Ostatnio czasu jakoś wciąż mało i mało, nawet teraz, zimą. Dłubię wciąż tą moją stronę (a właściwie dwie) – choć końca nie widać – i brak mi wciąż czasu na podczytywanie znajomych dzienników… Dziś w końcu zajrzałam i… poczułam, że brak mi mojego pisania… Jakoś weny nie mam, bo chyba musiałyby być same narzekania Już nawet przestałam pisać, czego bym sobie życzyła na urodziny czy w nowym roku. No bo czego ja sobie mogę życzyć? Banalnie, żeby było lepiej, bo ostatnimi czasy dobrze nie jest. Tylko że widoków na polepszenie jakoś nie ma… A chciałabym się wreszcie odbić od tego dna, choć to przecież nie jest wcale takie prawdziwe dno, wiem…

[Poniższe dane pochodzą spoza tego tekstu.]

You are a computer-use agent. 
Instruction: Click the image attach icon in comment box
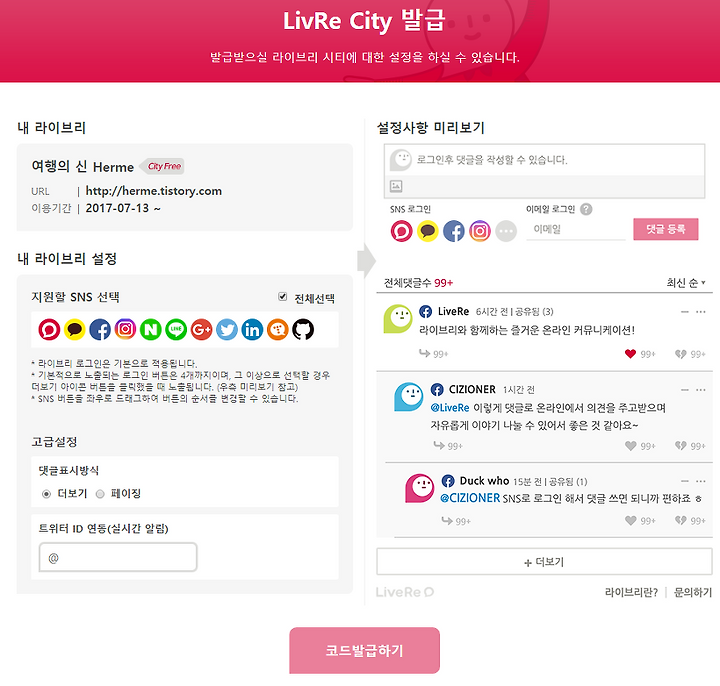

W dodatku choróbsko znów mnie dopadło. Drugi raz w ciągu miesiąca… A jeśli policzyć ząb, to trzeci
No ale żeby nie było tak ponuro, to na dobranoc biedroneczka
Może jednak czas wrócić do pisania?
Wczoraj byłam zobaczyć milongę. Jakoś mi to tango wciąż ostatnio w głowie siedzi… Hmm, coś w tym jest… Może nie COŚ, ale coś na pewno Fajnie byłoby spróbować… Brakuje mi tańca okropnie!